Aber er zeigte sich immer wieder als guter Geschäftsmann für das Nachtleben. Als er mit 24 Jahren seine erste Dorfdisco aufgemacht hatte, habe er „das Geld in Putzeimern“ nach Hause getragen, sagt er im Film.

Auch ein paar seiner Adoptivsöhne, die er seit 2002 adoptierte, kommen vor. Drei von ihnen sind Zuhälter aus dem Rotlichtmilieu, die sehr gut für ihre Titel bezahlt haben sollen. Das sei ihm eine besondere Freude gewesen, sagt der Prinz. Dass der deutsche Geburtsadel, der ihn verachtet, jetzt auch noch mit Zuhälter-Prinzen leben müsse.

Und das ist auch wieder so ein Punkt, der Bewunderung abringen kann. Wie von Anhalt das Kastensystem der Blaublüter, die Europa so lange im Griff hatten, ad absurdum führt.

Als der Film zu Ende ist, sagt von Anhalt, er habe schon auf dem Weg aus Bel Air in seinem silbernen Mercedes-Jeep gewusst, dass er wahrscheinlich ganz alleine da sein wird. „Leute, die sich Freunde nennen, sind nicht gekommen“, sagt er etwas verbittert. Aber das sei ihm nicht wichtig. Er könne sehr gut alleine Spaß haben mit dem ganzen Geld, das Zsa Zsa ihm hinterlassen hat. Offenbar sind mit ihrem Tod auch die meisten Freunde weggestorben.

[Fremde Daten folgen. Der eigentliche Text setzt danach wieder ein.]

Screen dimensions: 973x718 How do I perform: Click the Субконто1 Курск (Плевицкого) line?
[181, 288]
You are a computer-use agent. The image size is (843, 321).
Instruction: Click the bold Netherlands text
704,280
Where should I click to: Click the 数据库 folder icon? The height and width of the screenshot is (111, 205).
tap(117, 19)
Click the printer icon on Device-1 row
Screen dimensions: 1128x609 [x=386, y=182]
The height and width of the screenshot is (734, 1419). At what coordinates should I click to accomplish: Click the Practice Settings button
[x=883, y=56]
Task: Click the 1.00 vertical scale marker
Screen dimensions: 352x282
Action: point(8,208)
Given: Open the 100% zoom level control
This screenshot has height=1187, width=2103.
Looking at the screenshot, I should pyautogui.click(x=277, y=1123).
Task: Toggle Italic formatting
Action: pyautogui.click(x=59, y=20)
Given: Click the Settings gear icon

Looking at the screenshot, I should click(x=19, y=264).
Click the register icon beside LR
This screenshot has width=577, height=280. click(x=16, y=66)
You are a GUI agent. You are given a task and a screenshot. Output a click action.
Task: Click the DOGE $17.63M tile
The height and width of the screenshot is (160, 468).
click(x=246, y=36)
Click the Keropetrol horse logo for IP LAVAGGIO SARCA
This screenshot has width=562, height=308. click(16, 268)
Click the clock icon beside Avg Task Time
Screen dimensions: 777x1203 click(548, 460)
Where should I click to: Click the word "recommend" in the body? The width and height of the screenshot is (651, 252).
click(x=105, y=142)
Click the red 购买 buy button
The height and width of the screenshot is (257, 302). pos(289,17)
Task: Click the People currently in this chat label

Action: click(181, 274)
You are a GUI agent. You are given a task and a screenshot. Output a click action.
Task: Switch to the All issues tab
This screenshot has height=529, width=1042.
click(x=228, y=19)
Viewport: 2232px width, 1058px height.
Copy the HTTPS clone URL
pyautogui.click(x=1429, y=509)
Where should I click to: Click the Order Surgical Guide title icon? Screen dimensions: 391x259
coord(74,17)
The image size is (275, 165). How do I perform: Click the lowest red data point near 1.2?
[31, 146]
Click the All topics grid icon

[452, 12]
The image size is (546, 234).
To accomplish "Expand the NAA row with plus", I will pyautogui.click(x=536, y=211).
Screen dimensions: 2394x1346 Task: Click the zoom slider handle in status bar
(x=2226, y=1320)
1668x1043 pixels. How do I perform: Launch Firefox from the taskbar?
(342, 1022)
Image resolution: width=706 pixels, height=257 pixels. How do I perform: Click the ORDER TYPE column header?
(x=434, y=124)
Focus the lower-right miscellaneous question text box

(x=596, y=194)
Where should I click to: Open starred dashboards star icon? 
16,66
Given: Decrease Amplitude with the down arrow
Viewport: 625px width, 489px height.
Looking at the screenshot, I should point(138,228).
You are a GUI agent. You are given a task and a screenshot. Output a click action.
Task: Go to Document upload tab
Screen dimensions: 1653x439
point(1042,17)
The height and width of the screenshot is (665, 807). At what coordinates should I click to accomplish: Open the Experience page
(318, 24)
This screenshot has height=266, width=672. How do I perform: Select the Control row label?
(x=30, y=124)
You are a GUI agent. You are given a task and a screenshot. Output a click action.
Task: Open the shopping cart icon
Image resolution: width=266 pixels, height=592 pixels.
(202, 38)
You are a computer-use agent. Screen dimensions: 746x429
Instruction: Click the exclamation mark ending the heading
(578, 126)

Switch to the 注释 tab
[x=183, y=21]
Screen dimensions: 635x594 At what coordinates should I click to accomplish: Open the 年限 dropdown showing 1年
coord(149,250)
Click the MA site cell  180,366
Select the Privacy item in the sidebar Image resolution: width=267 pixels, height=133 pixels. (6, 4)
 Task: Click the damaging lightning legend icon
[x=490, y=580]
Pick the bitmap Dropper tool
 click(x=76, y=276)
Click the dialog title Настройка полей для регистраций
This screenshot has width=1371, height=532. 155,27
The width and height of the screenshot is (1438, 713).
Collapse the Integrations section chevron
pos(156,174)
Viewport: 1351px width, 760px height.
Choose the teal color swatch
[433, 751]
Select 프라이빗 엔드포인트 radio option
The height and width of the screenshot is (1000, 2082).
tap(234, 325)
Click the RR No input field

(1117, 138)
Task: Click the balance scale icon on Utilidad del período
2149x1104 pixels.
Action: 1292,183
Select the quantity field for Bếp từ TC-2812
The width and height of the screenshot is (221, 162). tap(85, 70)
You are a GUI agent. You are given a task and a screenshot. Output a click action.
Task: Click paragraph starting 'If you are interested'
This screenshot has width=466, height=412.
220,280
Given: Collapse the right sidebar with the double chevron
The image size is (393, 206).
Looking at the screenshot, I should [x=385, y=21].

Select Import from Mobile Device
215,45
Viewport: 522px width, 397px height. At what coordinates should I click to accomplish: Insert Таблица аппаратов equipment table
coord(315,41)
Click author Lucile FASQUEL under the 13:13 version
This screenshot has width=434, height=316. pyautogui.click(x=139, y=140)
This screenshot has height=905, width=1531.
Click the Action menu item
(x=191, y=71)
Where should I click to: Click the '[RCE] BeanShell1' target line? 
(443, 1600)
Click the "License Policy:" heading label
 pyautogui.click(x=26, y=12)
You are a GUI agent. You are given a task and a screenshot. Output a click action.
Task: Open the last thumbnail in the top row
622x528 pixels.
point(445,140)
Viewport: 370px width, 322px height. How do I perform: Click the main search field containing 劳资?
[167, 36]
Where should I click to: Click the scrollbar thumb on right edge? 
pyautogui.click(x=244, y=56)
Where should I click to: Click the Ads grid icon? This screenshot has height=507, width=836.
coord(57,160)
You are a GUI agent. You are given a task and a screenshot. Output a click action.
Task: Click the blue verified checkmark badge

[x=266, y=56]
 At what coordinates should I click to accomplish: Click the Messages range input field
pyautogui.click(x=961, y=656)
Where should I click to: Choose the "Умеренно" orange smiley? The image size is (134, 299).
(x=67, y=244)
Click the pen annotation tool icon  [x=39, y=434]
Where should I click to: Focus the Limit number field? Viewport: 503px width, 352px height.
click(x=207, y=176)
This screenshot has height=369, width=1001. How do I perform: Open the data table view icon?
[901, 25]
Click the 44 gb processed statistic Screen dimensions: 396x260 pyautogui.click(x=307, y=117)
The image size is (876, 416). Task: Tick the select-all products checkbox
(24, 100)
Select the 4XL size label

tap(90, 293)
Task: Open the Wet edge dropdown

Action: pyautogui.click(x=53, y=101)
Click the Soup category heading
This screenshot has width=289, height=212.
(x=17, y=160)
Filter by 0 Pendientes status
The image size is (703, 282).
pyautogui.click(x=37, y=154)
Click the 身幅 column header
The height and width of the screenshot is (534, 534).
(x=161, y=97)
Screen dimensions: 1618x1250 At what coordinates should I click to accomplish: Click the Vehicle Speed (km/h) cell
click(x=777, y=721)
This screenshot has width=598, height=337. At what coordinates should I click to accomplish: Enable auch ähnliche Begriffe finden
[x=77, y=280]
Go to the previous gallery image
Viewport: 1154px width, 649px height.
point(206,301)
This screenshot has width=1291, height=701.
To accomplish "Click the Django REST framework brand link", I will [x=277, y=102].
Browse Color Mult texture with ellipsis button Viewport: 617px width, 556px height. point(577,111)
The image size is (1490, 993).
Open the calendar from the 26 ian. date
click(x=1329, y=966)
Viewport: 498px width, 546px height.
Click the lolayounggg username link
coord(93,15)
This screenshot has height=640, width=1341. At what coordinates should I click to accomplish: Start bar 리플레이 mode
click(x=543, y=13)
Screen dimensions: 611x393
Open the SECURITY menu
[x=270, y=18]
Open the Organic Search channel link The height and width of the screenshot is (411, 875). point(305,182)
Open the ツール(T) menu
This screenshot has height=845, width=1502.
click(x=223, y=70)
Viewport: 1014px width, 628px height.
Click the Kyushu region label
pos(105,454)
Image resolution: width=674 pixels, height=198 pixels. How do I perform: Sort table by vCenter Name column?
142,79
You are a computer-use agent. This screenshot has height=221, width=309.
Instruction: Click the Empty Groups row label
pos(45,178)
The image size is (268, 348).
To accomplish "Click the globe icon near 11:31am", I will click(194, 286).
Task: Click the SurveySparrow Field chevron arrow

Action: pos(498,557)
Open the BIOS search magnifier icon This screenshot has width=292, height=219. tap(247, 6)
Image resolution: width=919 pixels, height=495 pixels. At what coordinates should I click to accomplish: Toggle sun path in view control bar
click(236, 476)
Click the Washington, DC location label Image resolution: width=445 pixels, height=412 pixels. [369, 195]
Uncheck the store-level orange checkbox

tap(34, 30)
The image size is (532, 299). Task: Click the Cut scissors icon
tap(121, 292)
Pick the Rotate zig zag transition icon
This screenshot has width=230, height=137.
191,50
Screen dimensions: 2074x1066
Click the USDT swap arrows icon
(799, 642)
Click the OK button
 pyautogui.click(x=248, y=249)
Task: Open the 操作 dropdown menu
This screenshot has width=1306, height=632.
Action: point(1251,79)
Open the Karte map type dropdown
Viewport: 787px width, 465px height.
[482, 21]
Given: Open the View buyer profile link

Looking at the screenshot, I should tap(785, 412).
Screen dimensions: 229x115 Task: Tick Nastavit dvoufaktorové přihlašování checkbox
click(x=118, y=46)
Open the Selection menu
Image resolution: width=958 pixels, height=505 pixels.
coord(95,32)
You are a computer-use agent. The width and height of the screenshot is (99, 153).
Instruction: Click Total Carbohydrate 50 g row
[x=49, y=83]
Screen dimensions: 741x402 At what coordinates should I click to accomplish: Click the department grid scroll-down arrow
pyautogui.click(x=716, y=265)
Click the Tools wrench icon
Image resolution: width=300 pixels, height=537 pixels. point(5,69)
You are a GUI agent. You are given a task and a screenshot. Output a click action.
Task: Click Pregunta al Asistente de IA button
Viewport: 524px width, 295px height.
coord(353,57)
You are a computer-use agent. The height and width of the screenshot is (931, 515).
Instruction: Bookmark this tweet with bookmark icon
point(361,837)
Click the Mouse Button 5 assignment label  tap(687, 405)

Er fährt dann alleine zurück in seine Villa auf den Berg. Diese Villa, die als Drehort für Filme wie „Liberace“ und „Argo“ bekannt wurde. Hier haust er ganz alleine mit einer aus einem asiatischen Land stammenden Angestellten, die früher Zsa Zsa mitpflegte.

Bis Mai kommenden Jahres soll in der Villa für die amerikanische Doku gedreht werden. Dann wird das Haus abgerissen, „eine Tiefgarage für 50 Autos in den Berg geschlagen“, sagt von Anhalt. Er wird dann nach Brandenburg ziehen, wo er sich ein Anwesen gekauft hat.

Einmal sagt von Anhalt in der Dokumentation über sein Leben mit Zsa Zsa, dass er eigentlich „ein Clown“ sei, ein Schelm. Das passt. „Im Grunde verarsche ich mich selbst, aber das ist okay, solange ich Spaß habe“, sagt er.